_YOUR INSTRUCTIONS_.
An exact copy of the entries below is the expected answer.

_EXERCISE INPUTS_.
-- -- --

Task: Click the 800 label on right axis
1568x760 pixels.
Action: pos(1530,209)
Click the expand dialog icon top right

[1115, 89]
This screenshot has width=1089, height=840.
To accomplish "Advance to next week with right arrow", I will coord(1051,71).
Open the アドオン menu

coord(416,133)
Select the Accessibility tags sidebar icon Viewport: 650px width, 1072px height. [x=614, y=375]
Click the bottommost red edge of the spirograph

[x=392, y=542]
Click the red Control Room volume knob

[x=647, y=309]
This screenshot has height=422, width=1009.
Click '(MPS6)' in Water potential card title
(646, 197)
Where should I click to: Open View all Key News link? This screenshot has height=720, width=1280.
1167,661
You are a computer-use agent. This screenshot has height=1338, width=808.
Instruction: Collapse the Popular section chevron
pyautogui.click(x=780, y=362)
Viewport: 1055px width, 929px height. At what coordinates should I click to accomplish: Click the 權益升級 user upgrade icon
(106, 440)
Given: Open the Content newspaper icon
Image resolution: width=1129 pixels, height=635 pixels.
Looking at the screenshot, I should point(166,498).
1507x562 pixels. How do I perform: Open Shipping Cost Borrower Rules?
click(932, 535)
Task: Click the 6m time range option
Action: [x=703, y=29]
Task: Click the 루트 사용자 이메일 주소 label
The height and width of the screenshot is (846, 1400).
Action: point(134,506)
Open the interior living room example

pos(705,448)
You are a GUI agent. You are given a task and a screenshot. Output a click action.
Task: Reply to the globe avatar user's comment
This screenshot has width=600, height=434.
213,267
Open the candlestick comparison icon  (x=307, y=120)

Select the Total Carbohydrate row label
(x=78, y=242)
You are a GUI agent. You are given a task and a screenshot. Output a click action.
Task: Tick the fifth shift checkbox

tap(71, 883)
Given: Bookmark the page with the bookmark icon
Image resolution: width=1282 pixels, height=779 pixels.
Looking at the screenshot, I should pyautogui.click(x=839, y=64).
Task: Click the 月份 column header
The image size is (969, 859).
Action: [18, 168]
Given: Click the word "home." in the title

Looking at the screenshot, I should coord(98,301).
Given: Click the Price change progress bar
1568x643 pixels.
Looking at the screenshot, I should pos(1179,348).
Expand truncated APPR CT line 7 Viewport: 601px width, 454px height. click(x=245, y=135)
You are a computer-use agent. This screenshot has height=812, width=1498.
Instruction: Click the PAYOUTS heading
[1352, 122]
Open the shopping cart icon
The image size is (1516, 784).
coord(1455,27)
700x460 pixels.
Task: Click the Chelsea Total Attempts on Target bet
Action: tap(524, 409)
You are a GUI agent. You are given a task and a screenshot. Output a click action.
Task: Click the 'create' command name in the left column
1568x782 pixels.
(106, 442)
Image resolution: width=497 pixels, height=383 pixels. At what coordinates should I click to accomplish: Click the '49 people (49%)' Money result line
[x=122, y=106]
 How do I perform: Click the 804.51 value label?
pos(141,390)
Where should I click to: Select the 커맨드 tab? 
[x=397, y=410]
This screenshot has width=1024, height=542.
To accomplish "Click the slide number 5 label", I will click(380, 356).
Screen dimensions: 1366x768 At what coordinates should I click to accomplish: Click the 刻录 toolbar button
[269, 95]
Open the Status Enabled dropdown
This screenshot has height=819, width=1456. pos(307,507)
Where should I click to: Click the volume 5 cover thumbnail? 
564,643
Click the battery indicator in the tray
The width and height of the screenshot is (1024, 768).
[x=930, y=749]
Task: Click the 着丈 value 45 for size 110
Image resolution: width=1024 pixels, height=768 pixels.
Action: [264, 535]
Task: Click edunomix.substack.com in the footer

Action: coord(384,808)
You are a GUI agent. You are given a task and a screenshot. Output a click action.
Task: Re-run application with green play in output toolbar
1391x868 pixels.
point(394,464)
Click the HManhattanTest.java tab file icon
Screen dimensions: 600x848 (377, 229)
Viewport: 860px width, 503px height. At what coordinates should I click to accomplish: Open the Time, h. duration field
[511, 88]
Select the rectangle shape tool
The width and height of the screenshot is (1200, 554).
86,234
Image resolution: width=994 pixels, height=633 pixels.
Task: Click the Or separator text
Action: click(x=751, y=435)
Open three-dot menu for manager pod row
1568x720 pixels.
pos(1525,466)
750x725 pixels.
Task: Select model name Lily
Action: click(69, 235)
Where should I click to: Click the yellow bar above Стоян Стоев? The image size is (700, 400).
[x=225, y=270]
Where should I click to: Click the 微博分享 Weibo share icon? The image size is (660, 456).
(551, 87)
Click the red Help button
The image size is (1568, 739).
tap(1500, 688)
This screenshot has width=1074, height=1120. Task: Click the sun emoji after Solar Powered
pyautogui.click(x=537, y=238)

-- -- --

_TASK RESPONSE_.
Task: Click the 800 label on right axis
1568x760 pixels.
Action: pos(1530,209)
Click the expand dialog icon top right

[1115, 89]
This screenshot has width=1089, height=840.
To accomplish "Advance to next week with right arrow", I will coord(1051,71).
Open the アドオン menu

coord(416,133)
Select the Accessibility tags sidebar icon Viewport: 650px width, 1072px height. [x=614, y=375]
Click the bottommost red edge of the spirograph

[x=392, y=542]
Click the red Control Room volume knob

[x=647, y=309]
This screenshot has height=422, width=1009.
Click '(MPS6)' in Water potential card title
(646, 197)
Where should I click to: Open View all Key News link? This screenshot has height=720, width=1280.
1167,661
You are a computer-use agent. This screenshot has height=1338, width=808.
Instruction: Collapse the Popular section chevron
pyautogui.click(x=780, y=362)
Viewport: 1055px width, 929px height. At what coordinates should I click to accomplish: Click the 權益升級 user upgrade icon
(106, 440)
Given: Open the Content newspaper icon
Image resolution: width=1129 pixels, height=635 pixels.
Looking at the screenshot, I should point(166,498).
1507x562 pixels. How do I perform: Open Shipping Cost Borrower Rules?
click(932, 535)
Task: Click the 6m time range option
Action: [x=703, y=29]
Task: Click the 루트 사용자 이메일 주소 label
The height and width of the screenshot is (846, 1400).
Action: point(134,506)
Open the interior living room example

pos(705,448)
You are a GUI agent. You are given a task and a screenshot. Output a click action.
Task: Reply to the globe avatar user's comment
This screenshot has width=600, height=434.
213,267
Open the candlestick comparison icon  (x=307, y=120)

Select the Total Carbohydrate row label
(x=78, y=242)
You are a GUI agent. You are given a task and a screenshot. Output a click action.
Task: Tick the fifth shift checkbox

tap(71, 883)
Given: Bookmark the page with the bookmark icon
Image resolution: width=1282 pixels, height=779 pixels.
Looking at the screenshot, I should pyautogui.click(x=839, y=64).
Task: Click the 月份 column header
The image size is (969, 859).
Action: [18, 168]
Given: Click the word "home." in the title

Looking at the screenshot, I should coord(98,301).
Given: Click the Price change progress bar
1568x643 pixels.
Looking at the screenshot, I should pos(1179,348).
Expand truncated APPR CT line 7 Viewport: 601px width, 454px height. click(x=245, y=135)
You are a computer-use agent. This screenshot has height=812, width=1498.
Instruction: Click the PAYOUTS heading
[1352, 122]
Open the shopping cart icon
The image size is (1516, 784).
coord(1455,27)
700x460 pixels.
Task: Click the Chelsea Total Attempts on Target bet
Action: tap(524, 409)
You are a GUI agent. You are given a task and a screenshot. Output a click action.
Task: Click the 'create' command name in the left column
1568x782 pixels.
(106, 442)
Image resolution: width=497 pixels, height=383 pixels. At what coordinates should I click to accomplish: Click the '49 people (49%)' Money result line
[x=122, y=106]
 How do I perform: Click the 804.51 value label?
pos(141,390)
Where should I click to: Select the 커맨드 tab? 
[x=397, y=410]
This screenshot has width=1024, height=542.
To accomplish "Click the slide number 5 label", I will click(380, 356).
Screen dimensions: 1366x768 At what coordinates should I click to accomplish: Click the 刻录 toolbar button
[269, 95]
Open the Status Enabled dropdown
This screenshot has height=819, width=1456. pos(307,507)
Where should I click to: Click the volume 5 cover thumbnail? 
564,643
Click the battery indicator in the tray
The width and height of the screenshot is (1024, 768).
[x=930, y=749]
Task: Click the 着丈 value 45 for size 110
Image resolution: width=1024 pixels, height=768 pixels.
Action: [264, 535]
Task: Click edunomix.substack.com in the footer

Action: coord(384,808)
You are a GUI agent. You are given a task and a screenshot. Output a click action.
Task: Re-run application with green play in output toolbar
1391x868 pixels.
point(394,464)
Click the HManhattanTest.java tab file icon
Screen dimensions: 600x848 (377, 229)
Viewport: 860px width, 503px height. At what coordinates should I click to accomplish: Open the Time, h. duration field
[511, 88]
Select the rectangle shape tool
The width and height of the screenshot is (1200, 554).
86,234
Image resolution: width=994 pixels, height=633 pixels.
Task: Click the Or separator text
Action: click(x=751, y=435)
Open three-dot menu for manager pod row
1568x720 pixels.
pos(1525,466)
750x725 pixels.
Task: Select model name Lily
Action: click(69, 235)
Where should I click to: Click the yellow bar above Стоян Стоев? The image size is (700, 400).
[x=225, y=270]
Where should I click to: Click the 微博分享 Weibo share icon? The image size is (660, 456).
(551, 87)
Click the red Help button
The image size is (1568, 739).
tap(1500, 688)
This screenshot has width=1074, height=1120. Task: Click the sun emoji after Solar Powered
pyautogui.click(x=537, y=238)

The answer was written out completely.